SUPPLIED PASSAGE START
Therefore the effective coupling constant for the static potential 
is now fully determined at the NNLO.
\item 
High energy coefficient $C_h(\al_s)$ is given by the expression
\be
\label{hic}
C_h(\al)=1-4\frac{\al_s}{\pi}+C_F\left(\frac{\al_s}{\pi}\right)^2
\left(-\pi^2 \left(\frac{2C_F}{3}+C_A\right)
\ln\frac{\mu_f}{m_t}+c_2\right)\, .
\ee
In NNLO, there appears a new term proportional to the logarithm
of the factorization parameter $\mu_f$
that separates long and short distances 
(or large and small momenta) within the effective theory approach.
The finite ($\mu_f$ independent) 
coefficient $c_2$ is known \cite{coef1,coef2}
\[
c_2=\left({39\over 4}-\zeta(3)+{4\pi^2\over 3}
\ln{2}-{35\pi^2\over 18}\right)C_F-\left({151\over 36}+{13\over 2}
\zeta(3)+{8\pi^2\over 3} \ln{2}-{179\pi^2\over 72}\right)C_A
\]
\[
+\left({44\over 9}-{4\pi^2\over 9}+{11\over 9}n_f\right)T_F .
\]
The coefficient of NLO in eq.~(\ref{hic}) 
is $\mu_f$ independent -- the factorization procedure 
(a separation of scales) 
is insensitive to the border. 
An explicit dependence of high and low energy quantities
on the factorization scale $\mu_f$ 
is a general feature of effective theories which are  
valid only for a given region of energy.
A physical quantity, which is given 
by a proper combination of results obtained 
in different energy regions within respective 
effective theories, is 
factorization scale independent
e.g. \cite{pivKK,hoa:match}.
In NRQCD this feature reveals itself
in $\mu_f$ dependence of Green's function and 
of the high energy coefficient $C_h$.
To see how this dependence  
emerges one can consider the contribution of a generic 
NNLO (three-loop) diagram into the cross section. 
In full QCD one can in principle compute it for an arbitrary 
numerical value of the invariant $s=(2m_t+E)^2$
but it is a rather complicated function of the ratio $s/m_t^2$.
It is difficult to obtain such a function analytically
(numerical study was done in \cite{schw3}).
However, the analytical result for the diagram
in the threshold limit simplifies
and leads to a logarithmic singularity in energy $E$ 
(for the moment we forget about Coulomb singularities)  
\be
\al_s^2\ln(E/m_t) \, , \quad E\to 0 \, .
\ee
Within the effective theory approach this singularity splits 
between GF (the low energy singularity 
$\ln(E/\mu_f)$) and the high energy coefficient 
$C_h(\al_s)$ (the mass singularity $\ln(\mu_f/m_t)$) 
\be
\al_s^2\ln(E/m_t)=\al_s^2\left(\ln(E/\mu_f)+\ln(\mu_f/m_t)\right)\, .
SUPPLIED PASSAGE END
DATA START
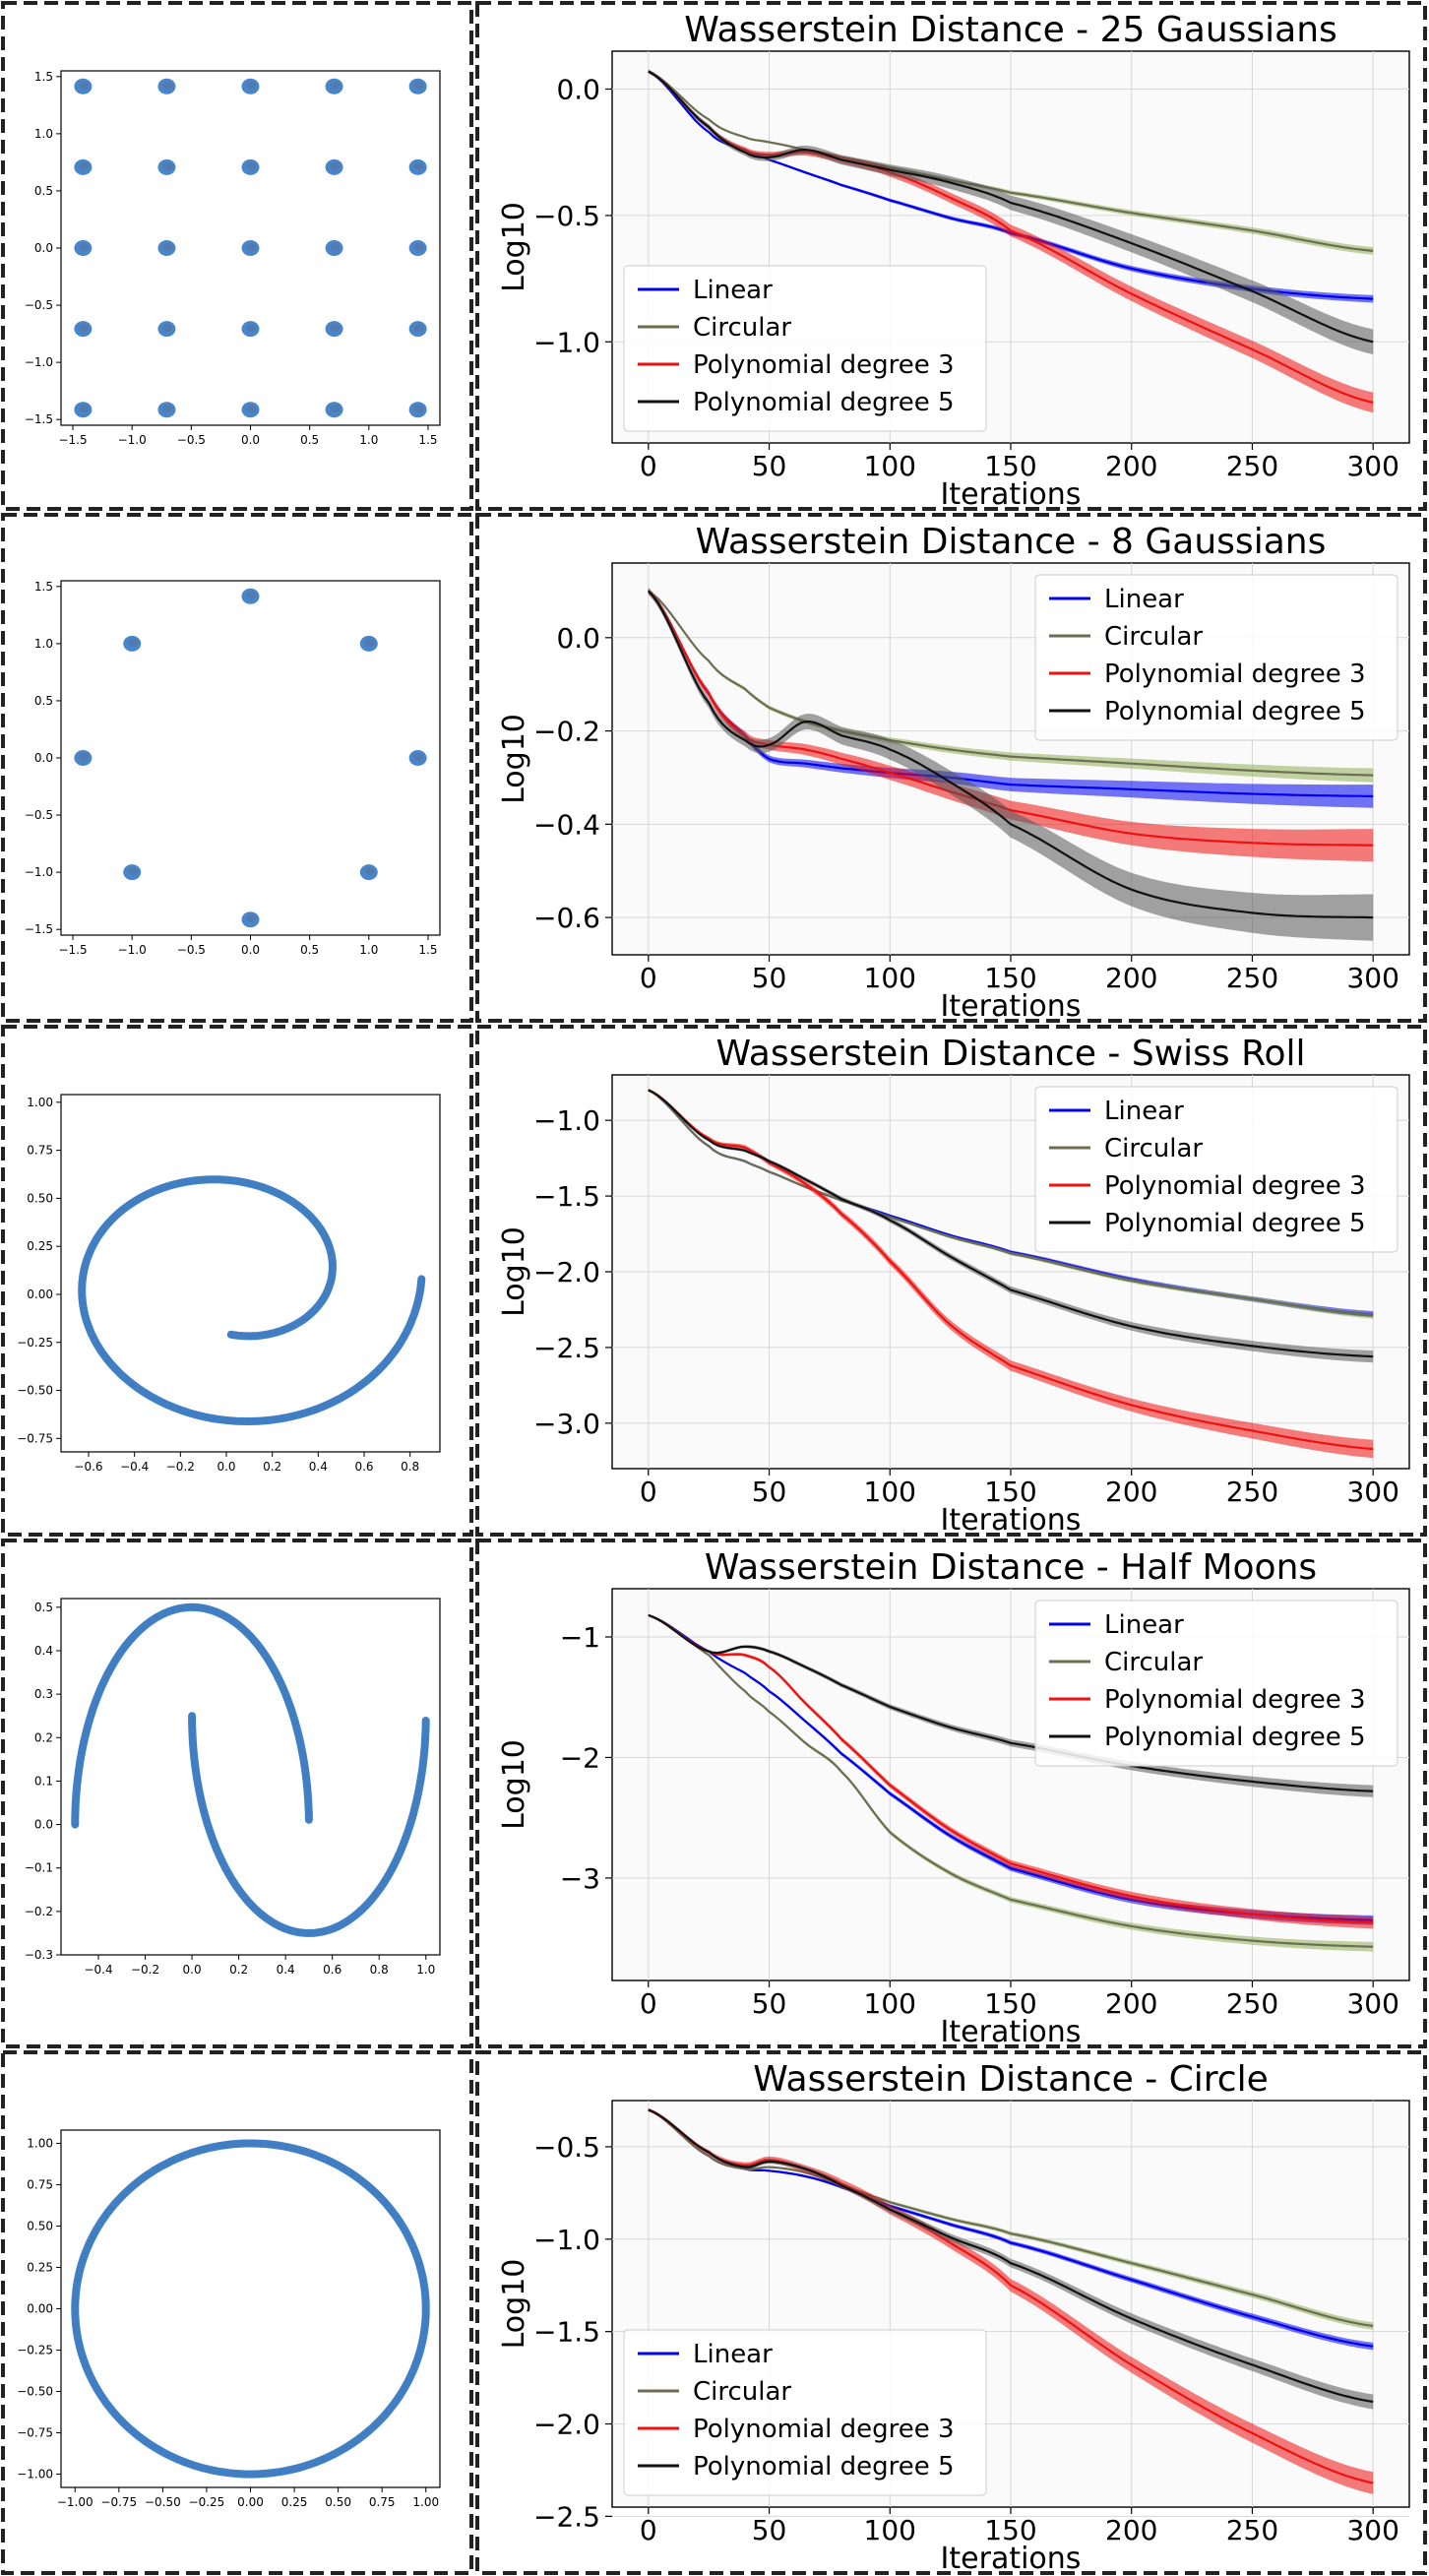 This screenshot has height=2576, width=1429. What do you see at coordinates (39, 1955) in the screenshot?
I see `y-tick-label: −0.3` at bounding box center [39, 1955]. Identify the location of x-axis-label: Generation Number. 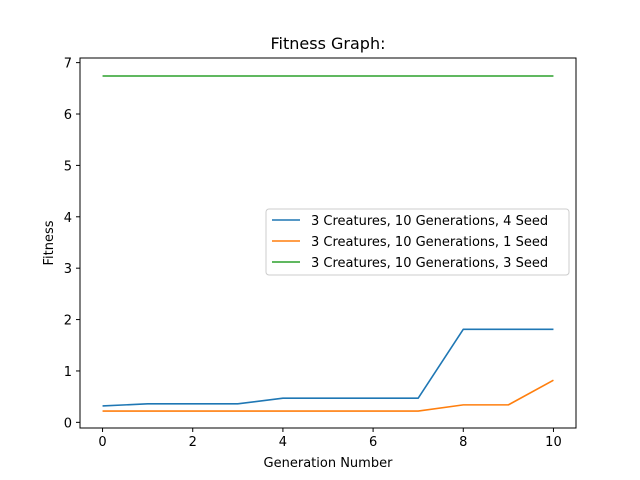
(329, 464).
DATA END
TASKS AND EXERCISES:
a. In the passage on the high energy coefficient, what does the factorization parameter μ_f separate?
b. Reproduce everything in the passage on the high energy coefficient from "However, the analytical" down to "about Coulomb singularities)", without any changes.
Rely only on the passage on the high energy coefficient.

SOLUTION SET:
a. It separates long and short distances (or large and small momenta) within the effective theory approach.

b.
However, the analytical result for the diagram
in the threshold limit simplifies
and leads to a logarithmic singularity in energy $E$ 
(for the moment we forget about Coulomb singularities)